### Passage given
* * * * * * * * *
Take the Gaza issue again. Wouldn’t the president want to know where the bones and landmines are buried beforehand? Whether Egypt or Jordan can be counted on to comply with the sudden new demands? What we might expect from Hamas fighters as we try to clear out the 2.1 million Palestinians from the territory and implement the seaside resort plan? By the way, who is “we”? And how will the rest of the world respond—partners (should we still have them), enemies, and those in-between? Even if most Americans don’t really care, as a former diplomat I know it matters. In dealing with issues beyond our borders, it matters to a “do or die” degree. It is worth noting in this connection that IPC meetings often include representatives from relevant overseas US Missions (beamed in by video teleconference), who provide a ground truth perspective from that country or place and insight into how plan X, Y or Z might play out far away from Washington. This “outside” perspective is often seen as invaluable.
I already hear the naysayers braying in the back of my mind. “Well, if the established process worked so well, why do we still have a problem in Israel-Palestine? If so-called bureaucratic experts were such a hot thing, how did we get such spectacular bureaucratic fuck-ups as, say, the Iraq War?” Well, some problems are insoluble, with shape-shifting elements and deeply incompatible, often intractable interests in play. As such, they resist our best efforts to solve them. Israel-Palestine is one example of this kind of—in Washington parlance— “wicked problem”, where any proposed solution creates a host of fresh challenges that could as easily exacerbate as bring the original problem under control much less resolve it.
* * * * * * * * *
### Source data
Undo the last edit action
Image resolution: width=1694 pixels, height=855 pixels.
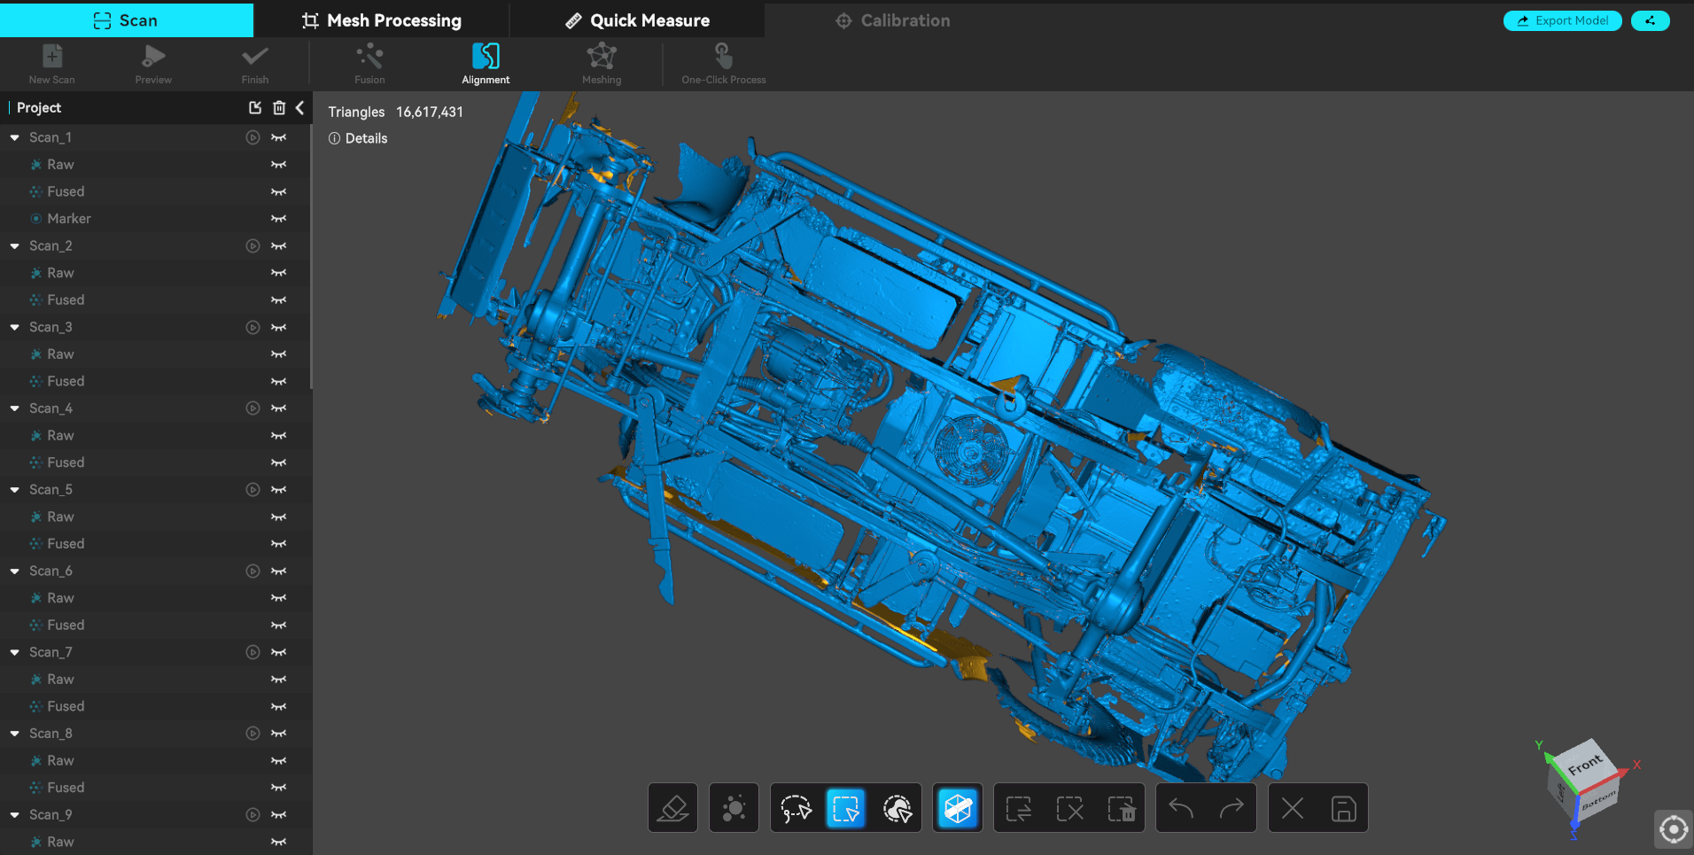(1181, 808)
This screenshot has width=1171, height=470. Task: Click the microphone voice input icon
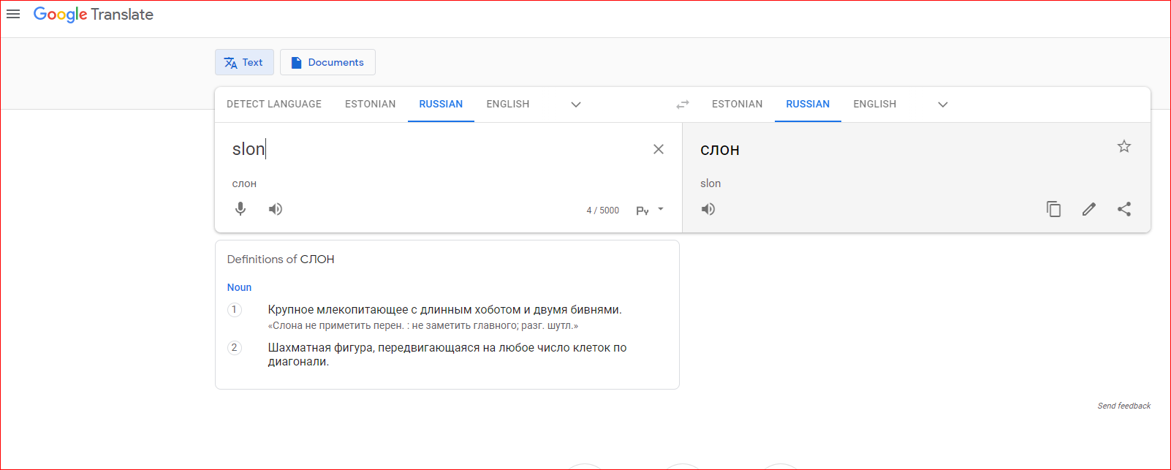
* * * * * * * * *
### Task requirements
- a) Repeat word for word the stretch of the commentary on Washington policymaking from "I already hear" through "less resolve it.".
- b) Carry the commentary on Washington policymaking forward from its final sentence.
The listing comes from a separate source.

### Task-by-task answers
- a)
I already hear the naysayers braying in the back of my mind. “Well, if the established process worked so well, why do we still have a problem in Israel-Palestine? If so-called bureaucratic experts were such a hot thing, how did we get such spectacular bureaucratic fuck-ups as, say, the Iraq War?” Well, some problems are insoluble, with shape-shifting elements and deeply incompatible, often intractable interests in play. As such, they resist our best efforts to solve them. Israel-Palestine is one example of this kind of—in Washington parlance— “wicked problem”, where any proposed solution creates a host of fresh challenges that could as easily exacerbate as bring the original problem under control much less resolve it.

- b)
For its part, the Iraq war fiasco is better explained by the breakdown of the IPC process than by its disciplined implementation. Powerful political interests intervened to short-circuit and circumvent it. I think of the State Department’s Bureau of Intelligence and Research warning of the grave challenges of the war’s immediate aftermath. Dismissed and ignored by the political appointee powers that be. I think of then Secretary of the Army General Eric Shinseki calling for several hundred thousand troops on the ground to ensure the victory could be sustained after the war was “won”. Dismissed and ignored by the political appointee powers that be.
Again, a smooth inter-agency process, even when managed by acknowledged experts, is no guarantee of success. Far from it. The best and the brightest acting together with discipline in a well-engineered process have brought us bad things before. (The Vietnam war morass comes to mind). But on balance, in a world lacking certainty, with success often elusive and partial at best, the systematic approach is, all told, probably a better bet. The risks of just winging it and ignoring the evidence—as evidenced in the Iraq catastrophe—may serve as a preview of more catastrophic coming attractions on a more comprehensive scale, if we’re not careful.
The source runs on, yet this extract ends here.